(Problem statement)
Extract, verbatim, the stretch of the records from the line containing "Image resolution: width=1040" through the line containing "click(x=28, y=96)", including both of those lines. Leave the pictures out of your answer.

○ ○ ○ ○ ○ ○ ○

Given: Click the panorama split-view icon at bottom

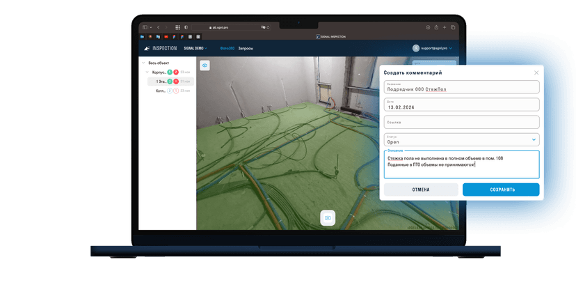Looking at the screenshot, I should 328,217.
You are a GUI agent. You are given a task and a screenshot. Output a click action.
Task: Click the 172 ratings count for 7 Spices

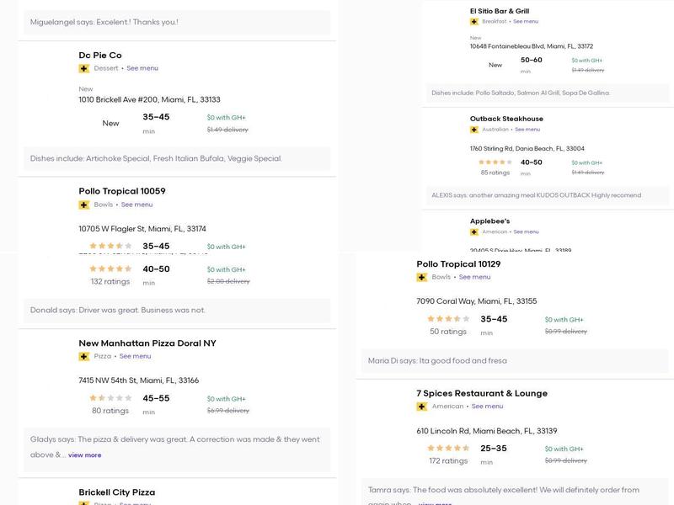coord(448,461)
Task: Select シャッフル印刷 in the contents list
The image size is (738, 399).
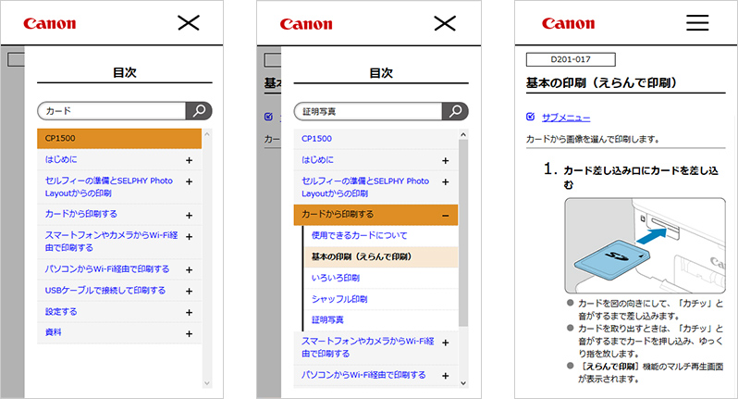Action: click(339, 299)
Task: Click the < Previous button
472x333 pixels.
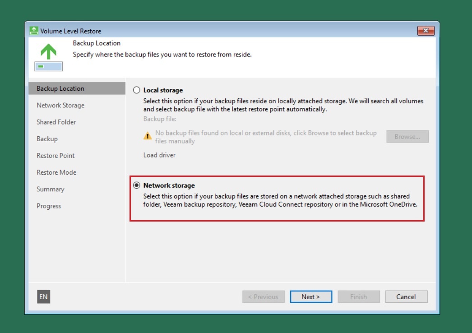Action: pyautogui.click(x=264, y=297)
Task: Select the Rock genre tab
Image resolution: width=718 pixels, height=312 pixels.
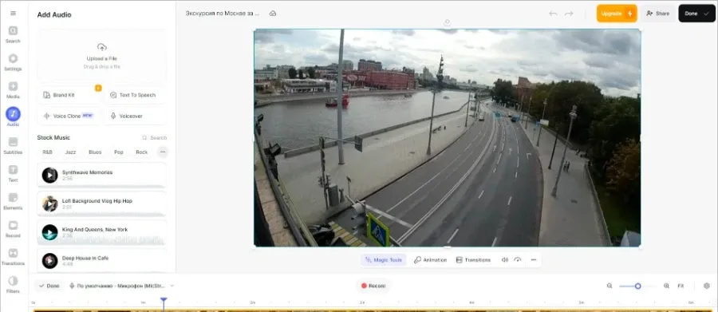Action: pos(141,152)
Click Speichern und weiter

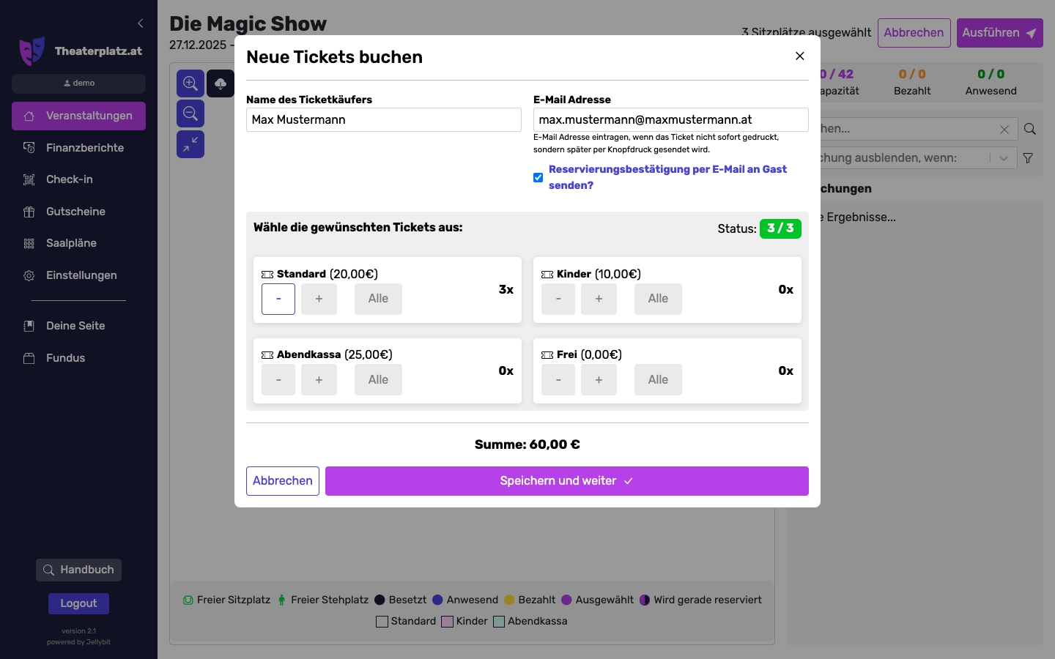pyautogui.click(x=567, y=481)
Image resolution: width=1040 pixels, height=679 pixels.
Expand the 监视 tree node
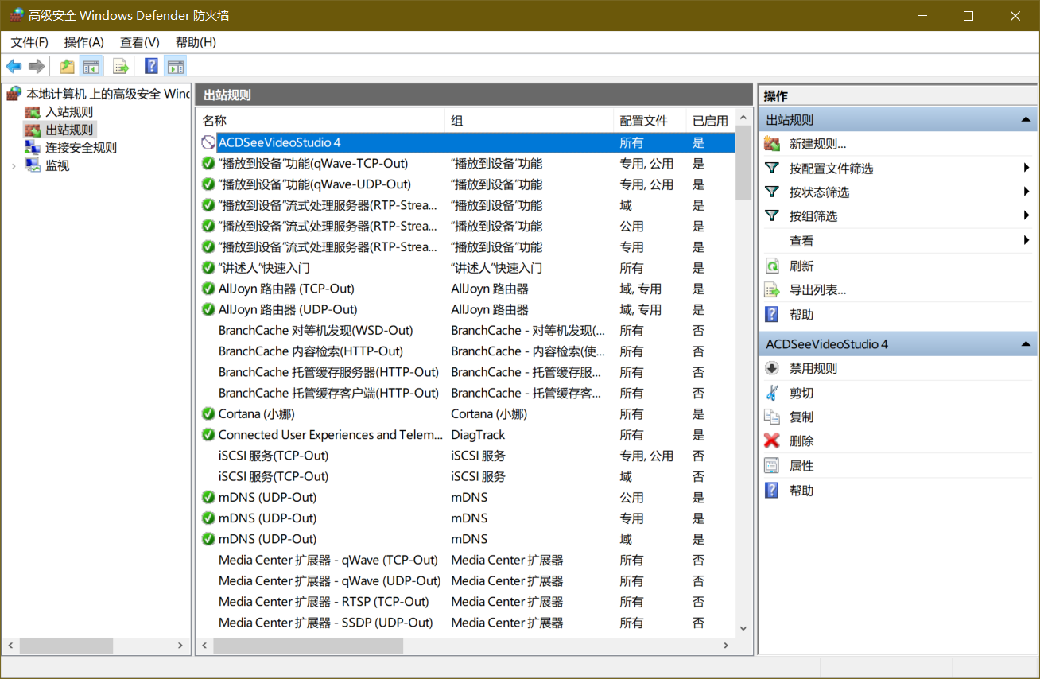pos(14,165)
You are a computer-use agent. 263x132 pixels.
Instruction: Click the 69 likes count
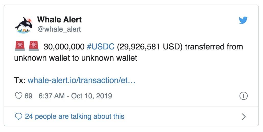click(x=28, y=96)
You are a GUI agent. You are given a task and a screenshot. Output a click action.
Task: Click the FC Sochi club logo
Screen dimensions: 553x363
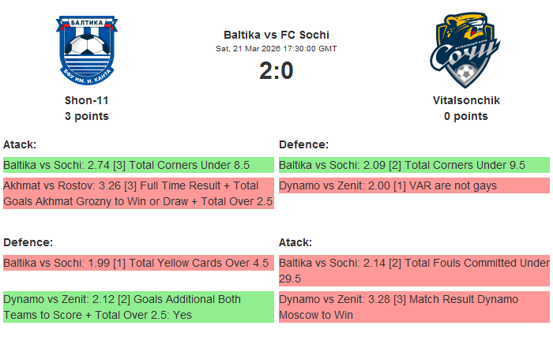tap(466, 51)
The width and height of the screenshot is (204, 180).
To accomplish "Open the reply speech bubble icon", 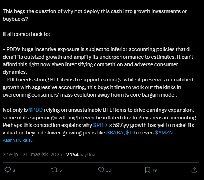I will pyautogui.click(x=8, y=170).
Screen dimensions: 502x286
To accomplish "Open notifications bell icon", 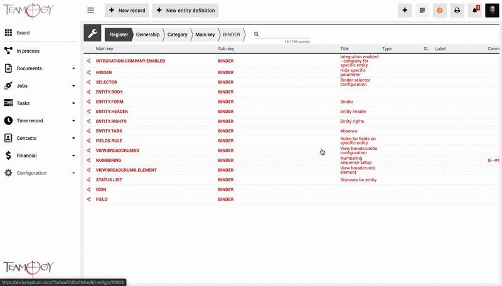I will 474,11.
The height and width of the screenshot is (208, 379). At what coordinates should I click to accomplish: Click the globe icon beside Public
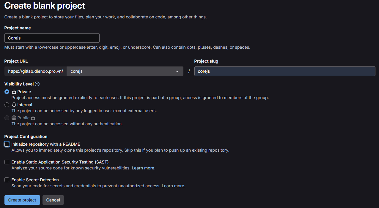[x=14, y=118]
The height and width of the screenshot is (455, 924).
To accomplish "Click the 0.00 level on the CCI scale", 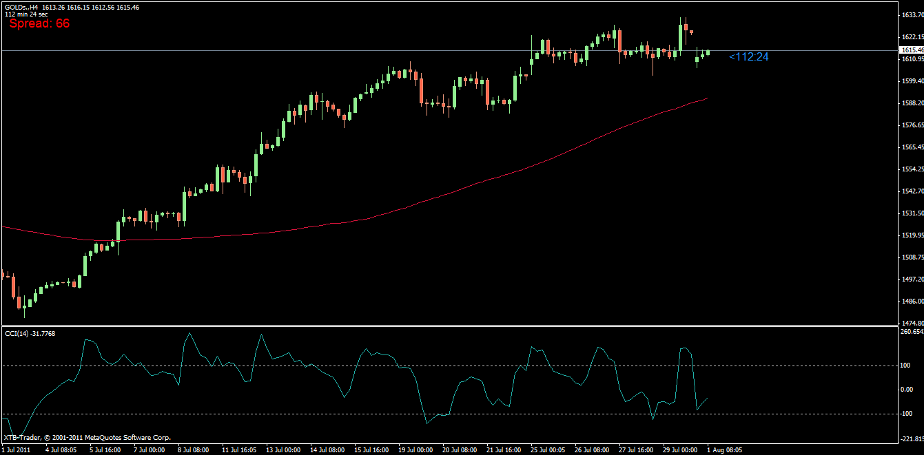I will pyautogui.click(x=907, y=390).
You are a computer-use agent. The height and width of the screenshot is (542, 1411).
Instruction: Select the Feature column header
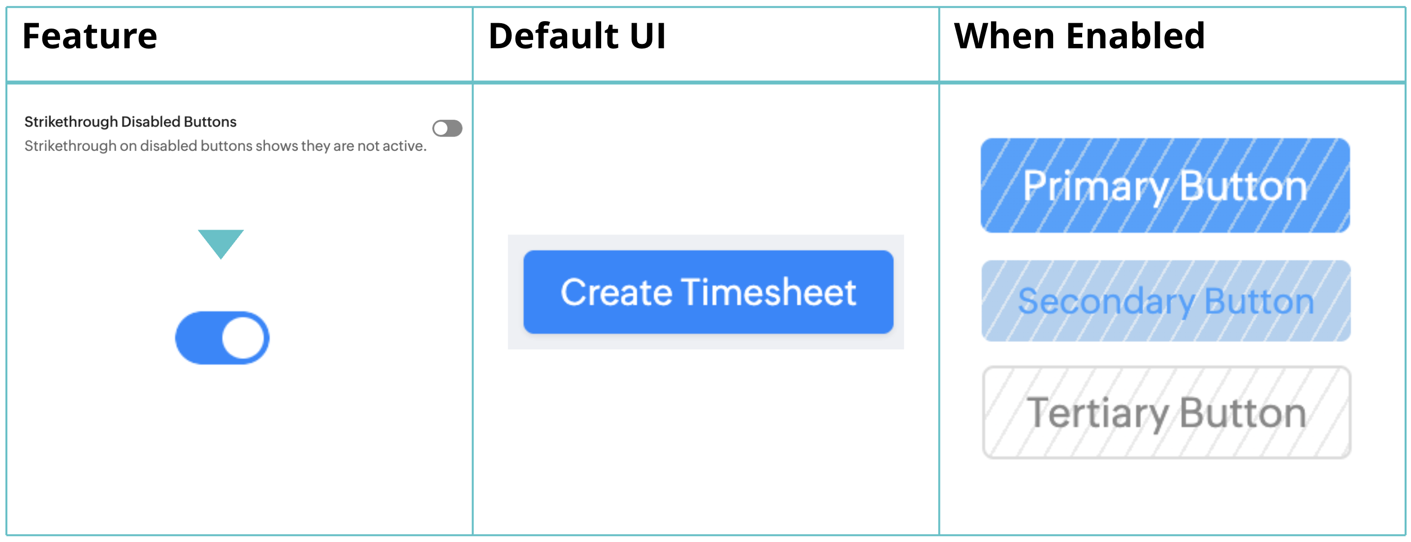[90, 36]
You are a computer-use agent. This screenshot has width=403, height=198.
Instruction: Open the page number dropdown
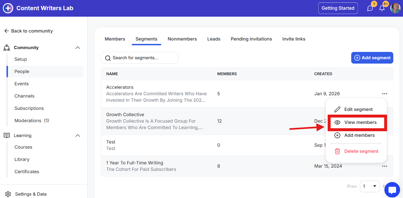[x=370, y=186]
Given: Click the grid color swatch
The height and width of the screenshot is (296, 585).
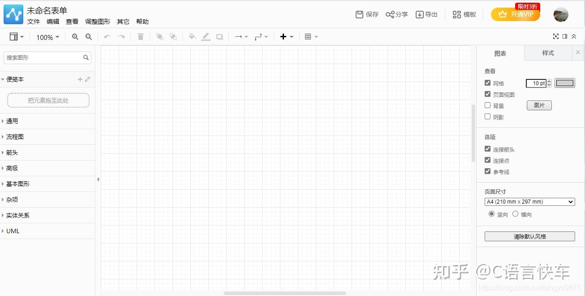Looking at the screenshot, I should (565, 83).
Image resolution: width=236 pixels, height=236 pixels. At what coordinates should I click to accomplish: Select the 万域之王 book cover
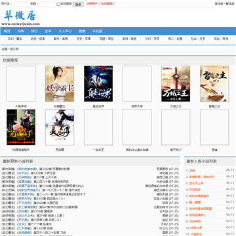click(176, 84)
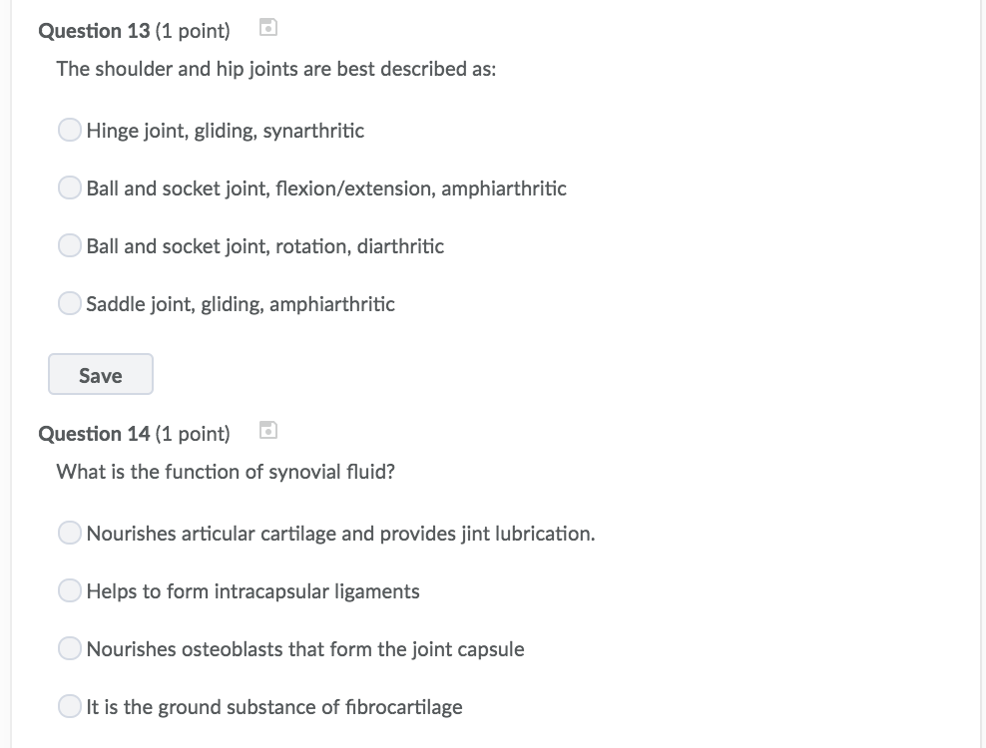This screenshot has height=748, width=986.
Task: Click the save-status icon beside Question 13
Action: point(268,28)
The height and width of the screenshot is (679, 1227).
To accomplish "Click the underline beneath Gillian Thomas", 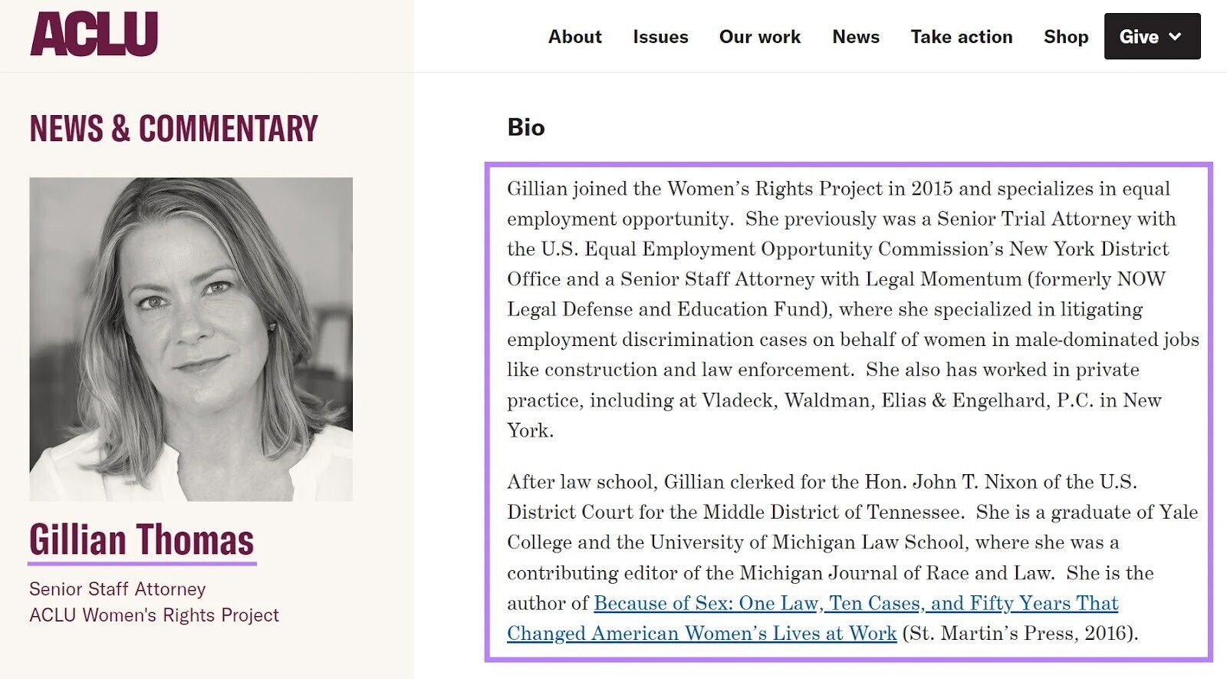I will point(141,562).
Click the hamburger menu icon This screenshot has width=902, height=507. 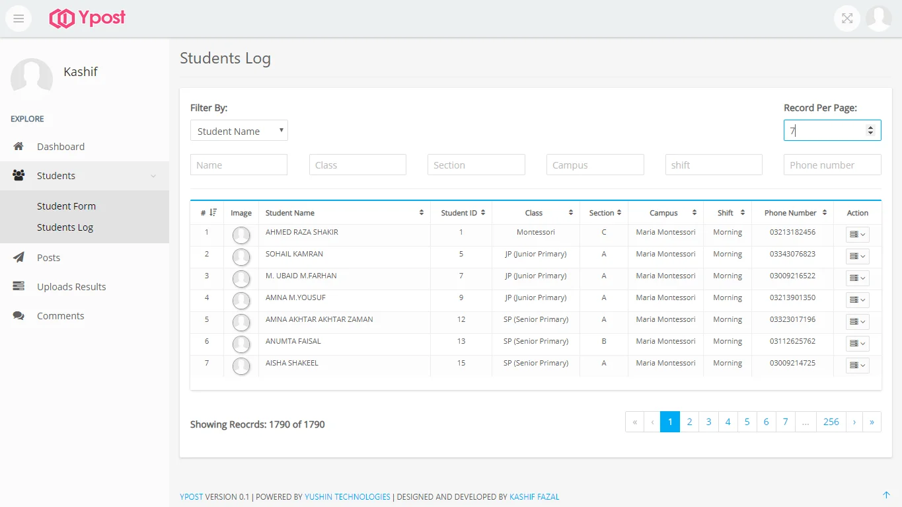(19, 19)
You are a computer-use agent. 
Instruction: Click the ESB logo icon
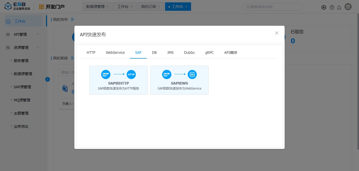point(8,7)
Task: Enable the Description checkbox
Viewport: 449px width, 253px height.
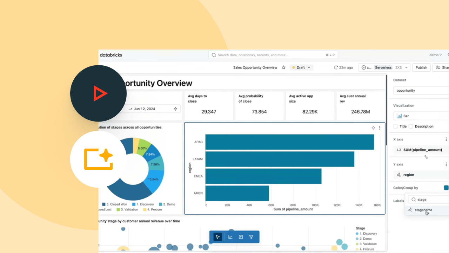Action: point(411,126)
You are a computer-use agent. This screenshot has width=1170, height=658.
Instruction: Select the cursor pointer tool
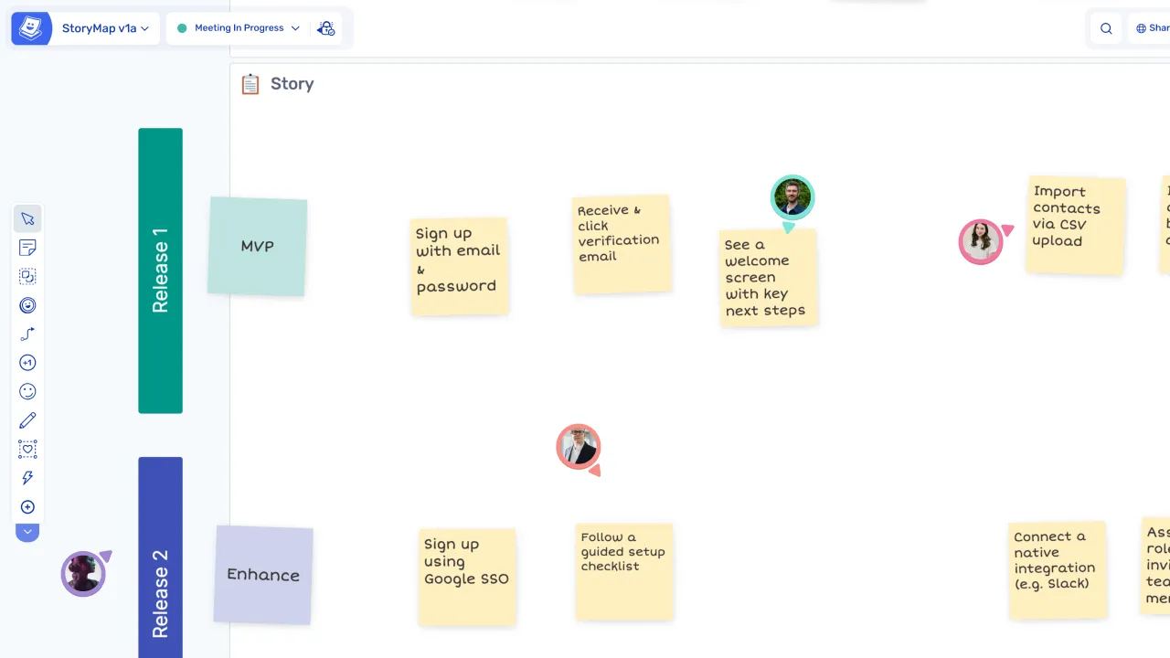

○ ○ ○ ○ ○ ○ ○

(Written reply)
Image resolution: width=1040 pixels, height=679 pixels.
Expand the 监视 tree node
pos(14,165)
You are a computer-use agent. 263x132 pixels.
Instruction: Click the 69 likes count
click(x=28, y=96)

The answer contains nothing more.